Did iPhone's 'Find My Friends' Just Break Up Its First Marriage?
If you set aside the five or so hours it took to download Apple's iOS 5 this weekend, you were richly rewarded with a suite of new functions for your favorite brain-cancer-hastening communications device. And none were niftier than "Find My Friends" — appointed in the finest iNaugahyde, it's an app that allows you to plot your friends on a map as if they were enemy ships on a blinking radar screen.
Here's an example of how you might use it:
Friend 1: "Where's Bob? My birthday dinner started 45 minutes ago!"
Friend 2: "He just called. He said he's in a cab on the way here."
Friend 1: "Really? Because according to Find My Friends, he's still in bed."
Voila! Friends found. (Fights, resentments, and passive-aggressive paybacks to follow.) If it sounds invasive, you can take some comfort in the fact that you, and only you, must accept a Find My Friends invitation before it can begin tracking your whereabouts.
But what if someone had accepted it on your behalf without your knowledge?
That was the scenario described by a Manhattanite in the MacRumors forum, who enabled the feature in a new iPhone 4s he had bought for his wife, whom he suspected was cheating. He wrote:
I got my wife a new 4s and loaded up find my friends without her knowing. She told me she was at her friends house in the east village. I've had suspicions about her meeting this guy who lives uptown.
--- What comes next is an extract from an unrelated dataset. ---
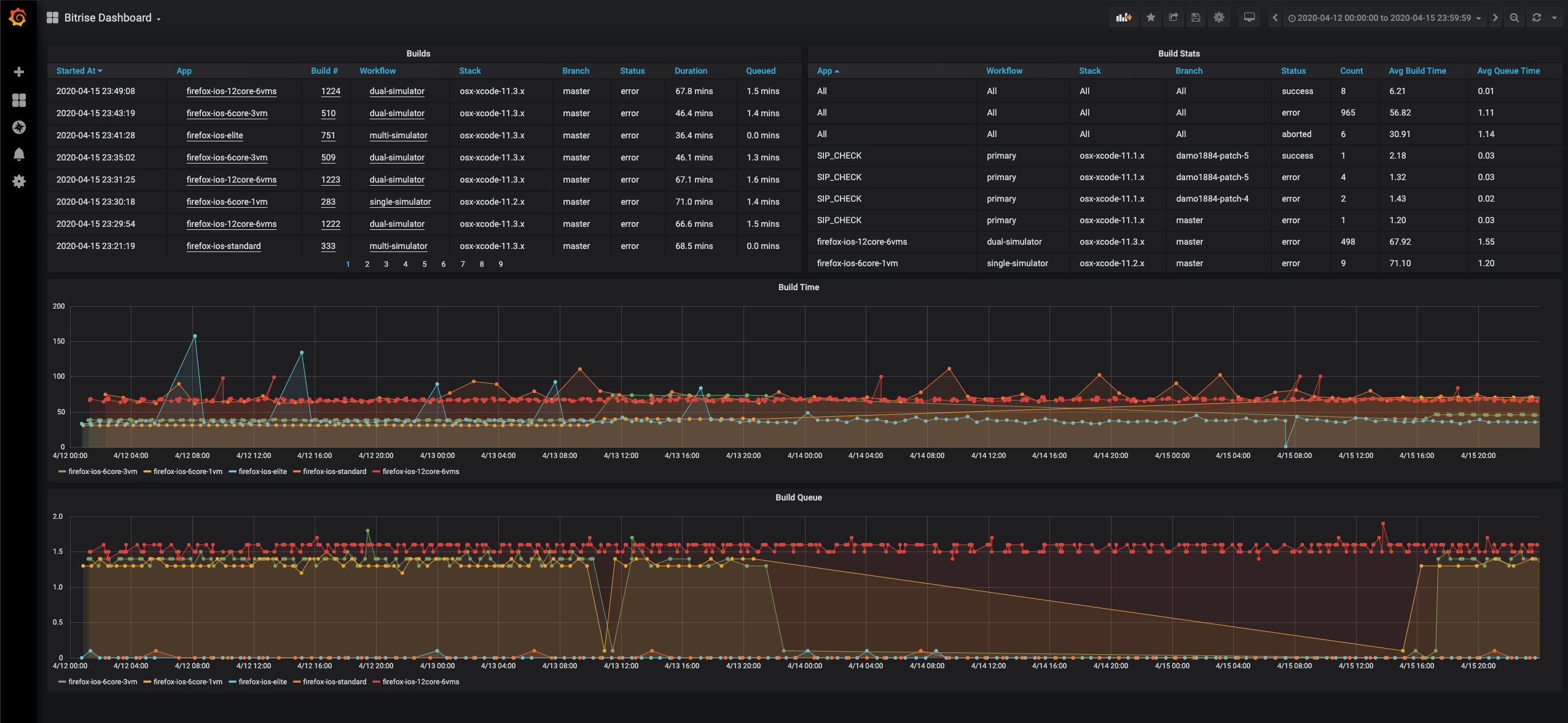Sort Build Stats by Avg Build Time
The image size is (1568, 723).
point(1417,71)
Lo and behold, Find my Friends has her right there.
I just texted her asking where she was and the dumb b!otch said she was on 10th Street!! Thank you Apple, thank you App Store, thank you all. These beautiful treasure trove of screen shots going to play well when I meet her a$$ at the lawyer's office in a few weeks.
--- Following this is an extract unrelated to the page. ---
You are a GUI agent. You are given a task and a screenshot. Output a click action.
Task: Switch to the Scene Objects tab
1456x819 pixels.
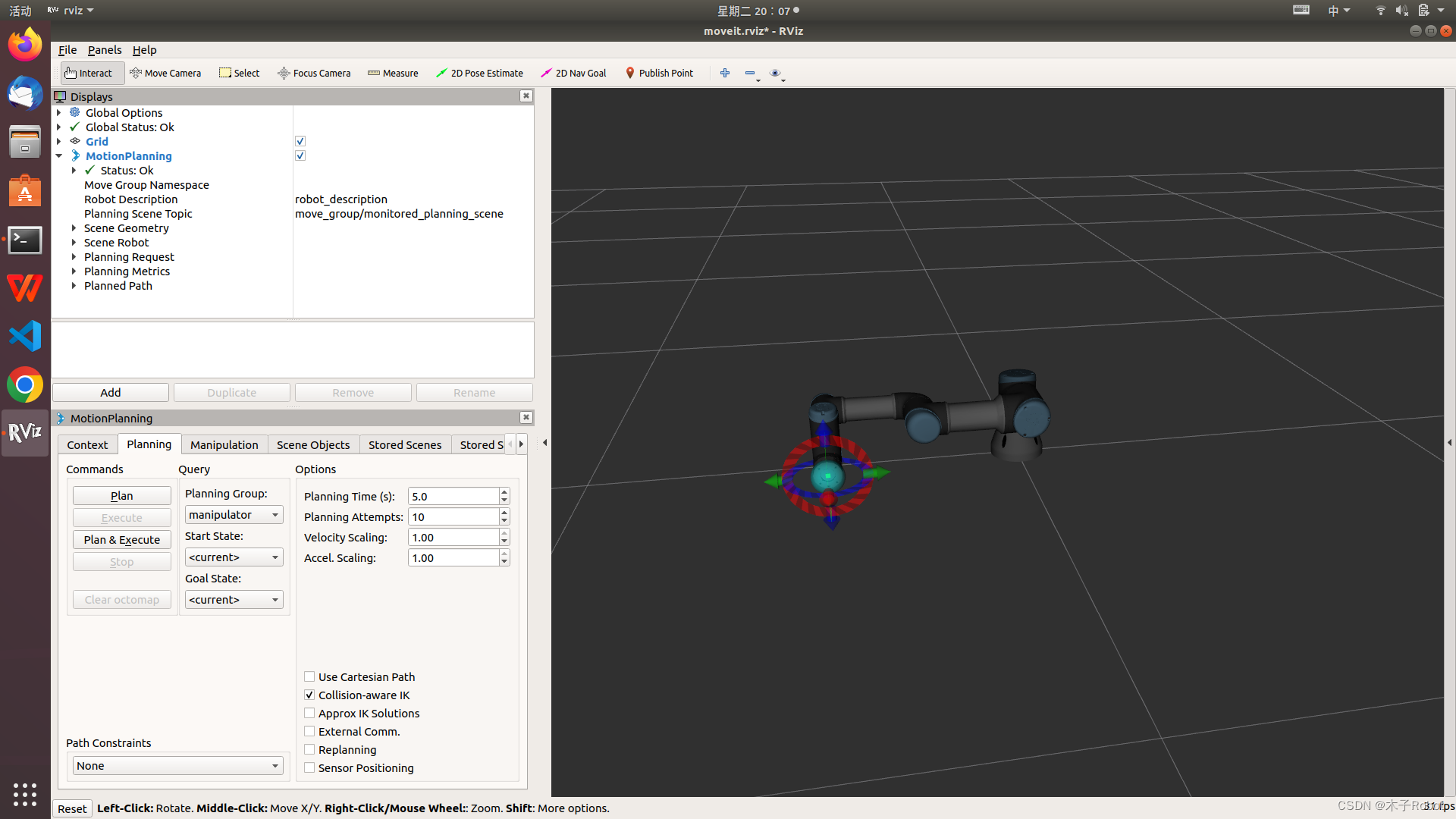[313, 445]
Asked by others to provide some visual evidence of the exchange, he posted the screenshots you see above, adding:
she said she is in meat packing district which is on 12th street. I DONT THINK SO. Appreicate the support. not my finest hour here but going to get better soon.
A man, just minutes after learning that his wife was cheating on him, rushes to an Apple forum to show off his "beautiful trove" of incriminating "screenshots." A fishy scenario? Sure. It might easily be fake. On the other hand, it might not. So how can you avoid a similar fate? Beware jealous boyfriends and spouses bearing GPS-enabled gifts. Leave Find My Friends off your app list. And, probably the best policy of all, don't cheat. It could come back to bite you in the a$$.